Het plan voor het ZgV werd door de BdV (een partij die vooral connectie had met het CDU, die in de oppositie zat) begin juni 2000 nogmaals aan de regering voorgelegd. Als reactie daarop legden Ulla Jelpke en de PDS-fractie op 19 juni een tiental zeer kritische vragen aan de regering (die op dat moment bestond uit een coalitie tussen SPD en Bündnis 90/Die Grünen) voor. Het concept van het Zgv dat door de BdV aan de regering was voorgelegd, behelsde namelijk de oprichting van een aan de BdV gelieerde stichting, die op basis van het hierboven genoemde ‘Charter der Heimatvertriebenen’, een centrum wilde oprichten dat verdrijvingen zou herinneren die naar aanleiding van het ‘verdrag van Potsdam’ hadden plaatsgevonden. Het op te richten ZgV zou tevens een herdenkingsplaats voor alle verdrijvingen in de twintigste eeuw moeten worden, en zou deels bekostigd worden uit de drie miljoen DM die door de BdV was ingezameld. De rest (160 miljoen DM) zou door de federale overheden worden ingelegd.
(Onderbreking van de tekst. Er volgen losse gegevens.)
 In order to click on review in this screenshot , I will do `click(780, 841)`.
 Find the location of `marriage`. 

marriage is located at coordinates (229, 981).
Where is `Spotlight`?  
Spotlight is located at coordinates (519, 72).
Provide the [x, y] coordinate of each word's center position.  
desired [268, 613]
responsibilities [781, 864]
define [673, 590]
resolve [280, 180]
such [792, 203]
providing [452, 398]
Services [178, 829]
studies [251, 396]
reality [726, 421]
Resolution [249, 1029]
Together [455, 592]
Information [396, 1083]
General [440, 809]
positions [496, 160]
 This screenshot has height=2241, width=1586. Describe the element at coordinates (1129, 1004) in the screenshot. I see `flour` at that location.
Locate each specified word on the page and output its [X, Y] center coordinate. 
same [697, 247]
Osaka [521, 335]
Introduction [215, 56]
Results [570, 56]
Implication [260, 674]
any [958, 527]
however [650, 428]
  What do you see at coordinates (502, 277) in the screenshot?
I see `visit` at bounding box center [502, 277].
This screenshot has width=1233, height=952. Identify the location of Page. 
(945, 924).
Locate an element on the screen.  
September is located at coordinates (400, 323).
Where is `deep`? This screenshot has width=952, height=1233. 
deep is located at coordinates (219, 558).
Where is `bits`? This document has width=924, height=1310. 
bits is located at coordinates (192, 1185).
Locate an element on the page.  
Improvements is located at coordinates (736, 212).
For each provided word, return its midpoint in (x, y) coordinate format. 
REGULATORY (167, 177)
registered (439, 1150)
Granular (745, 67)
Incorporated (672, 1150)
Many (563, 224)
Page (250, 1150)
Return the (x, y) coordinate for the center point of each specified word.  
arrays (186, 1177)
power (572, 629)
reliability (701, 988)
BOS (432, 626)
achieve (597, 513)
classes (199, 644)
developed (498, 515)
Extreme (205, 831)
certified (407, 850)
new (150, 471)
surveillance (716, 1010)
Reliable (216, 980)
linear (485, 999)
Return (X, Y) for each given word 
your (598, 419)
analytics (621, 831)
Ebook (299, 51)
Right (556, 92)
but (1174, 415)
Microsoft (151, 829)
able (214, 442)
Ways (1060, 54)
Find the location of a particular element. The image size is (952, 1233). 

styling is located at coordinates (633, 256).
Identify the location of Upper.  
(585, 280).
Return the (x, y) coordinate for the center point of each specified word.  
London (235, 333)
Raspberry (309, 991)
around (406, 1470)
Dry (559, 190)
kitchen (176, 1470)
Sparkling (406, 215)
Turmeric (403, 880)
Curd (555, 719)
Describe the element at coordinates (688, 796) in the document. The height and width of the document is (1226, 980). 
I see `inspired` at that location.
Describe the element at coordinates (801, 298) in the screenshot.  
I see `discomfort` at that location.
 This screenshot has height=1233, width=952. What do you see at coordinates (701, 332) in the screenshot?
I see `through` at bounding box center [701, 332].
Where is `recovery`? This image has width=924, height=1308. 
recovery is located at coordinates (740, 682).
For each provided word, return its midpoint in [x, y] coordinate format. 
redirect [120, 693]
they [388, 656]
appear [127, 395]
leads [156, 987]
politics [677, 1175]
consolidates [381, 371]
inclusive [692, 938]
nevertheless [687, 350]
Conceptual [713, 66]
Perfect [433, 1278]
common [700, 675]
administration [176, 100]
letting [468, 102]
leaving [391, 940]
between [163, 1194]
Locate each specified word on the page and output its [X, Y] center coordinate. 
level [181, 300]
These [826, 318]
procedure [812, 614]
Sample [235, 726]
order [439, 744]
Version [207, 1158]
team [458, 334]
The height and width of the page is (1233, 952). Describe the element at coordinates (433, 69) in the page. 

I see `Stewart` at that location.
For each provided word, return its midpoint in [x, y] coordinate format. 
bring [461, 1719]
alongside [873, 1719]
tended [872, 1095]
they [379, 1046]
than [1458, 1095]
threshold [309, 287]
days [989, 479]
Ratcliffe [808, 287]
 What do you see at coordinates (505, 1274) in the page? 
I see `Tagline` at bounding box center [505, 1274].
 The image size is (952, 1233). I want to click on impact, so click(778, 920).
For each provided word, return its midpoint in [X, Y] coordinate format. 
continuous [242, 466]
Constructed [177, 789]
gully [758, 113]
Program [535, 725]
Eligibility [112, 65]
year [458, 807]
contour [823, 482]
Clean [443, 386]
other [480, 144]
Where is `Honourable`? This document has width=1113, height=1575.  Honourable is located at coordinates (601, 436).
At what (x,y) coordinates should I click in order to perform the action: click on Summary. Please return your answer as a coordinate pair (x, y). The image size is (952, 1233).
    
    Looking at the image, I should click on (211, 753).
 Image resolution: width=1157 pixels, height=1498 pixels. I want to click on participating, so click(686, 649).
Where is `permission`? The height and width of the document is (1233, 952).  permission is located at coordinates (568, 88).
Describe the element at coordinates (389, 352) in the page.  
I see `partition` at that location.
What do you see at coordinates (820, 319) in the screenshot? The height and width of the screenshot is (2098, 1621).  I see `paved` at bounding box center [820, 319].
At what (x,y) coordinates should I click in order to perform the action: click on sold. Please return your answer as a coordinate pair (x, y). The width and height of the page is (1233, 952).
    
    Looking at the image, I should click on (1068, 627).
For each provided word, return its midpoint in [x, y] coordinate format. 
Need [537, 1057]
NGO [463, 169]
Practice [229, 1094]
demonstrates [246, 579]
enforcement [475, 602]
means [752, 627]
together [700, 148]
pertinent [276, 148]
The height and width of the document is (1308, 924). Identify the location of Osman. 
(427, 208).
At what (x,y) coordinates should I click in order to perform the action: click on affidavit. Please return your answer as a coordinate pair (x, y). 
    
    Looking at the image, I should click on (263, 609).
99 Deutscher Bundestag, Fragen für die Fragestunde der Sitzung des Deutschen Bundestages am Mittwoch, 17-

03-2000, Drucksache 14/2948, pagina 8.

Het ZgV zou een centrale plaats in Duitsland moeten krijgen, waarbij het voormalige gebouw van de raad van state in de DDR in Berlijn werd voorgesteld.101

Het feit dat het centrum op basis van het ‘Charter der Heimatvertriebenen’ gevestigd zou worden werd door de PDS bekritiseerd. Dit ‘Charter’ classificeerde het leed van

Vertriebenen als het zwaarste leed dat slachtoffers in en na de Tweede Wereldoorlog te verduren hadden. Het overige leed van Joden en andere slachtoffers van Duitsers werd daarmee automatisch gedegradeerd tot tweederangs leed, en het verzoek van de BdV stond volgens de PDS dan ook in de pan-germanistische traditie, waarmee Duitsland in de afgelopen negentig jaar twee wereldoorlogen had ontketend. Ook werd in het conceptvoorstel van de BdV de samenhang tussen Duitse misdaden, en de verdrijvingen die daar uiteindelijk het gevolg van waren, überhaupt niet genoemd. Het door Duitsers aangedane leed in Oost-Europa werd daarmee volledig buiten beschouwing gelaten, alsof de verdrijving een op zichzelf staand fenomeen waren, en als op zichzelf staand onrecht beoordeeld kon worden. Het feit dat het ZgV op deze basis een gedenkteken voor de Heimatvertriebenen wilde oprichten kon als belediging door de Oost-Europese volken gezien worden. De nationaalsocialistische geschiedenis en de daaruit voortgevloeide misdaden werden op deze manier gebagatelliseerd en zelfs vervalst. Volgens het verzoek kon het ZgV op deze manier een bedreiging te gaan vormen voor de goede relaties met haar oosterburen, en zou het ZgV ook nog eens een bedevaartsplaats voor rechtsextremisten kunnen gaan worden.102

Daarmee was meteen duidelijk dat het de PDS-fractie in dit alles vooral ging om de historische context waarin het Vertriebenen-thema zou moeten worden ingebed. Als het thema op zichzelf zou worden bekeken, vanuit de optiek van een organisatie (de BdV) die de smart van Vertriebenen als het grootste leed kwalificeerde, dan vreesde de PDS dat de historische context onderbelicht zou blijven. Daardoor zouden vooral de Oost-Europese landen de oprichting van het ZgV zien, in het licht van een revisionistische poging om de geschiedenis te herschrijven. Daarmee zou de weg openliggen tot Duitse claims tot restitutie van verloren goederen, of in het ergste geval tot recht op terugkeer en teruggave van

101 Deutscher Bundestag, KLeine Anfrage van de PDS-fractie (Ulla Jelpke), Haltung der Bundesregierung zu

Vorstellungen des Bundes der Vertriebenen über die Errichtung eines „Zentrums gegen Vertreibungen“ in Berlin, 19-06-2000, Drucksache 14/3644, pagina 1-2.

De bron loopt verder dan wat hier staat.